Pacific Heartbeat


Updated Mon, Mar 26, 2012 2:25 pm

 

PACIFIC HEARTBEAT 
 
New anthology series from Pacific Islanders in Communications (PIC) and PBS Hawaii
brings oral storytelling tradition to television
 
HONOLULU – Pacific Islanders in Communications (PIC) proudly announces the release of Pacific Heartbeat, a new anthology series that provides viewers a glimpse of the real Pacific—its people, cultures, languages, music, and contemporary issues. Pacific Heartbeat will premiere in primetime on the WORLD Channel Sunday, April 1, at 9 pm. 
 
Pacific Heartbeat comes to Public Television in partnership with PBS Hawaii, and is presented and distributed by Boston-based American Public Television. It is an unprecedented collection of critically acclaimed documentaries centered on the Pacific Islander experience.

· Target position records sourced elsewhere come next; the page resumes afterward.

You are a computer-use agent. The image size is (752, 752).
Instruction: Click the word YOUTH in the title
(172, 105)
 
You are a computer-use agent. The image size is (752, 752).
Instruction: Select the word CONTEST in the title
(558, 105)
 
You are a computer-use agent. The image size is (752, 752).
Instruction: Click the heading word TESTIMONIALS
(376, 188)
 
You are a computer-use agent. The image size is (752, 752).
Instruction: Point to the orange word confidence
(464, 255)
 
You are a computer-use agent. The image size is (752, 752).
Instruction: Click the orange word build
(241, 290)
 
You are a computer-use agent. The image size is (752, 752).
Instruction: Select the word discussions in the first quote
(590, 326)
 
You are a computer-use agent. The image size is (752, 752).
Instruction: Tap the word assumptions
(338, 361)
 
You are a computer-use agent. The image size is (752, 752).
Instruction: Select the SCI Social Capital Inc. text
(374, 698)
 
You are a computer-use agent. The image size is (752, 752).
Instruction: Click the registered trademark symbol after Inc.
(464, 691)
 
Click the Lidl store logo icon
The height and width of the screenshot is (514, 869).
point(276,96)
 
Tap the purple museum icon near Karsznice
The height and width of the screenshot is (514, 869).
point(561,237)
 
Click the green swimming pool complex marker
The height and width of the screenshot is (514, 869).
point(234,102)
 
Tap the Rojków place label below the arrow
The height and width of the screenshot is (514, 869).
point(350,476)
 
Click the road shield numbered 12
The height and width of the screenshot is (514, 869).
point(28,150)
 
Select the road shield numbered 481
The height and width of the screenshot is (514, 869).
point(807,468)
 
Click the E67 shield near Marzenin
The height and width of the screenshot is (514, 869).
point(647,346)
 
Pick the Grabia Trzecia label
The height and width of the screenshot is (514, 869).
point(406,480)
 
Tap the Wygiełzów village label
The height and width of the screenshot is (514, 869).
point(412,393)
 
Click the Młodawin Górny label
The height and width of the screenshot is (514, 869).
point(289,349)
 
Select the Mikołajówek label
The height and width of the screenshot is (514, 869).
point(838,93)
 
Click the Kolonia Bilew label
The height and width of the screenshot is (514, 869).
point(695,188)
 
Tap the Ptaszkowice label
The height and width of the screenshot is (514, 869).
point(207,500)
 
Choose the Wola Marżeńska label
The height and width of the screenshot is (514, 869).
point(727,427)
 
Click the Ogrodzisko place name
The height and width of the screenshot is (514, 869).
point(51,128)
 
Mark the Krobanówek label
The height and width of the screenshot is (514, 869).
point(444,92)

From revealing exposés to rousing musical performances, the five-part series features a diverse array of programs intended to draw viewers into the heart and soul of Pacific Island culture.
 
“While images of island paradise are familiar to many Americans, less is known about the real stories of the people of the Pacific Islands, the unique lessons that can be found within these cultures and the contemporary challenges they face,” says Ruth Bolan, Executive Director of PIC. “This series showcases a region of the world that has not been visible to a broader North American audience. Pacific Heartbeat will entertain and enlighten viewers and take them to places they have never visited before.”
 
Pacific Heartbeat includes the following critically acclaimed and award-winning documentaries: Keola Beamer: Mālama Ko Aloha (Keep Your Love), in which a legendary Hawaiian composer, inspired by the ancient battle cry of his royal ancestor, collaborates with a brilliant ensemble of musicians to create a multicultural concert masterpiece; Papa Mau: The Wayfinder, which recounts the fundamental role that master navigator Mau Piailug played in reawakening Polynesian pride by teaching Hawaiians the dying art of traditional voyaging without the aid of instruments; There Once was an Island: Te Henua e Nnoho, which tells the story of a Pacific Island community that must make the heart-wrenching decision of whether to stay on their beloved island home or move to a new and unfamiliar land, as their home is destroyed by climate change; Under a Jarvis Moon, which reveals the untold stories of teenage Hawaiian boys who were sent on a clandestine mission to occupy deserted islands in the middle of the Pacific prior to World War II; Waimea ‘Ukulele & Slack Key Guitar, which showcases rousing performances and rare interviews with ‘ukulele and slack key guitar masters abound at the Waimea ‘Ukulele and Slack Key Guitar Institute, held annually in Hawaii’s cowboy country.
 
“For Pacific Islanders, oral storytelling has always been an important part of conveying history to the next generation,” says Leanne Ferrer, Program Director of PIC. “By preserving these stories through the language of film, we preserve our heritage.”